• _EXERCISE DESCRIPTION_: From the casino license lawsuit article, copy the passage that begins at the words "Earlier this year, after" and ends after "collect it all.", changing "jury" to "panel" throughout.

** start SELECTED EXCERPT **

For 13 years Baton Rouge attorney Charles “Chip” Lambert Jr. has claimed that his father’s company was cheated out of a riverboat casino license in 1994 by a conspiracy of lies, fraud and deceit.
Lambert kept pressing his family’s claim in court during all those years while the local casino business carried on as usual. The Belle of Baton Rouge, which opened under the casino license Lambert’s family had sought, has been bought and sold three times.
Earlier this year, after more than 13 years in court, a jury agreed with Lambert. After a two-week trial, a state district court jury awarded the Lambert family’s company, Capitol House Preservation, $3.8 million in damages in its lawsuit against Jazz Enterprises, Catfish Queen Partnership and Argosy Gaming.
The verdict earned a brief mention in the press, but little public attention. Still, it was a significant victory for the Lamberts, even if it takes years to collect their judgment—and assuming they get to collect it all.

** end SELECTED EXCERPT **
** start DATA PROVIDED **

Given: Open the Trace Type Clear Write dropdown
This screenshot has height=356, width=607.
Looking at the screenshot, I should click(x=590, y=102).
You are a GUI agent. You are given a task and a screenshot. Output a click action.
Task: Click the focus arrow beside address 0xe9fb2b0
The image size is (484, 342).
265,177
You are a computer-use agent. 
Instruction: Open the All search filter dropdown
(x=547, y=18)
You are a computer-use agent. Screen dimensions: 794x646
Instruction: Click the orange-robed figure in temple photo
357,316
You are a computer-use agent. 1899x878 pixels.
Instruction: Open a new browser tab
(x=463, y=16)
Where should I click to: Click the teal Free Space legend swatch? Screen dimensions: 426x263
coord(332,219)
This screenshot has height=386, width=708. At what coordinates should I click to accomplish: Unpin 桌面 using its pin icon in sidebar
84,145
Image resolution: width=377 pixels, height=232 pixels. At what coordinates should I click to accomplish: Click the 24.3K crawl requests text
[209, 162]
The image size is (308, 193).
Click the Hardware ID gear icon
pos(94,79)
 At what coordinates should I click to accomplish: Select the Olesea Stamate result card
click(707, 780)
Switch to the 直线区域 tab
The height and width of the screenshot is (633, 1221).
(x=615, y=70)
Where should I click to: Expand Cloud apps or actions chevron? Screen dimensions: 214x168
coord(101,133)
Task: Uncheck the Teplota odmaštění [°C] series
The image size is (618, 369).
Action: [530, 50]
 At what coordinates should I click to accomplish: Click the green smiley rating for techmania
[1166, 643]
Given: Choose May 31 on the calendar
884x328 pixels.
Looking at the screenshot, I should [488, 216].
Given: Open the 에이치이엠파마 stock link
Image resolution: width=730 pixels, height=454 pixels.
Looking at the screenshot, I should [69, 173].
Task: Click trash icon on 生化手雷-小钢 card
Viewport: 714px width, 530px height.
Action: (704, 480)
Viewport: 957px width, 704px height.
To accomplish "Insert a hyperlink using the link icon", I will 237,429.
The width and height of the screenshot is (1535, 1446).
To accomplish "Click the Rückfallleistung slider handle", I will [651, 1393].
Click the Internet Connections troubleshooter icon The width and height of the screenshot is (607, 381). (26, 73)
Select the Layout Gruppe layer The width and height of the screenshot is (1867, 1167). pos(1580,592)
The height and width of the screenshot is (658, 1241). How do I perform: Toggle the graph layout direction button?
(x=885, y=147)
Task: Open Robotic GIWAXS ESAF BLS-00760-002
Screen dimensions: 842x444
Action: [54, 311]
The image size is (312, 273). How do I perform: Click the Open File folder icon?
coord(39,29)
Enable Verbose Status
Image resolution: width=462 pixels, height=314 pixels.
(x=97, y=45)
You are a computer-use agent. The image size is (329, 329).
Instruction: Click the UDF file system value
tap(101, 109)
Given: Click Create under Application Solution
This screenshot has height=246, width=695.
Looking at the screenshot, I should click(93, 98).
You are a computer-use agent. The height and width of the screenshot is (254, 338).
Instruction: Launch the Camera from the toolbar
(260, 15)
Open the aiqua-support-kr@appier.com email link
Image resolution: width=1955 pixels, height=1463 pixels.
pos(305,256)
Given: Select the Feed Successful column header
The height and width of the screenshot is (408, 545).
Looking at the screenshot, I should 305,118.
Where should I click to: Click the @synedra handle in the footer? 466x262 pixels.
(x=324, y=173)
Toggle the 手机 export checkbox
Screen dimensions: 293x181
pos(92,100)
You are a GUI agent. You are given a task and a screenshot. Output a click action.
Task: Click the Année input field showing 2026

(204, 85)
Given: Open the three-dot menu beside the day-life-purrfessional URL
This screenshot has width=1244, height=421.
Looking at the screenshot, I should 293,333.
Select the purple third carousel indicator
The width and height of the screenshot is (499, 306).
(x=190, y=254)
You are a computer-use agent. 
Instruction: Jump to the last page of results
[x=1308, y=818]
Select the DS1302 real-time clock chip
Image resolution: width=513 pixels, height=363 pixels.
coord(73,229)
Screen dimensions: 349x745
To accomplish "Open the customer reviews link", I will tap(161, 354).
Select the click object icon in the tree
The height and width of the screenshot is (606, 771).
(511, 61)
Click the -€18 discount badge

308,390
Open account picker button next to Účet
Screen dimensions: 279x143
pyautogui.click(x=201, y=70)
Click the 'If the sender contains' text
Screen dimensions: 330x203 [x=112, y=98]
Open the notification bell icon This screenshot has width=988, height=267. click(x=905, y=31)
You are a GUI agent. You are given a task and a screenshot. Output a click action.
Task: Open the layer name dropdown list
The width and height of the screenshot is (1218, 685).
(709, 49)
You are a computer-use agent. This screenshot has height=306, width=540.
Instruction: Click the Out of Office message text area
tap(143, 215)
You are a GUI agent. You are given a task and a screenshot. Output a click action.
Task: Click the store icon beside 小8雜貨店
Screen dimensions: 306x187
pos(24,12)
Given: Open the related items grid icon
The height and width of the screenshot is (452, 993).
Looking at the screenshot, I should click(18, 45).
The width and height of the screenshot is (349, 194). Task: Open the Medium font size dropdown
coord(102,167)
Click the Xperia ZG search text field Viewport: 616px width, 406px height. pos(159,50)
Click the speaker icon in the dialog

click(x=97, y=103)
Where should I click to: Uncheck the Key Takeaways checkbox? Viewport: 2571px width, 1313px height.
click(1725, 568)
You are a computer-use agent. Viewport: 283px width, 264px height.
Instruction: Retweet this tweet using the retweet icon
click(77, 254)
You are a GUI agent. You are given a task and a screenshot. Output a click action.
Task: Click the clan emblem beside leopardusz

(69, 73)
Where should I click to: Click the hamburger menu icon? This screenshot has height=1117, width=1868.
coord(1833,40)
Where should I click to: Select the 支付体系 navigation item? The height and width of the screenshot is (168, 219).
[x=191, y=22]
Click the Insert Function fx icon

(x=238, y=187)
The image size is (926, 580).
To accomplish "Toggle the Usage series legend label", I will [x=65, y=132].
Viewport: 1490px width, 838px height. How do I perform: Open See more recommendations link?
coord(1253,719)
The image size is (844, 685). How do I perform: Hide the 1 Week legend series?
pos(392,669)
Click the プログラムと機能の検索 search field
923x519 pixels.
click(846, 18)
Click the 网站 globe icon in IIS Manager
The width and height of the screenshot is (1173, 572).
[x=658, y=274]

** end DATA PROVIDED **

• _RESULT BELOW_:
Earlier this year, after more than 13 years in court, a panel agreed with Lambert. After a two-week trial, a state district court panel awarded the Lambert family’s company, Capitol House Preservation, $3.8 million in damages in its lawsuit against Jazz Enterprises, Catfish Queen Partnership and Argosy Gaming.
The verdict earned a brief mention in the press, but little public attention. Still, it was a significant victory for the Lamberts, even if it takes years to collect their judgment—and assuming they get to collect it all.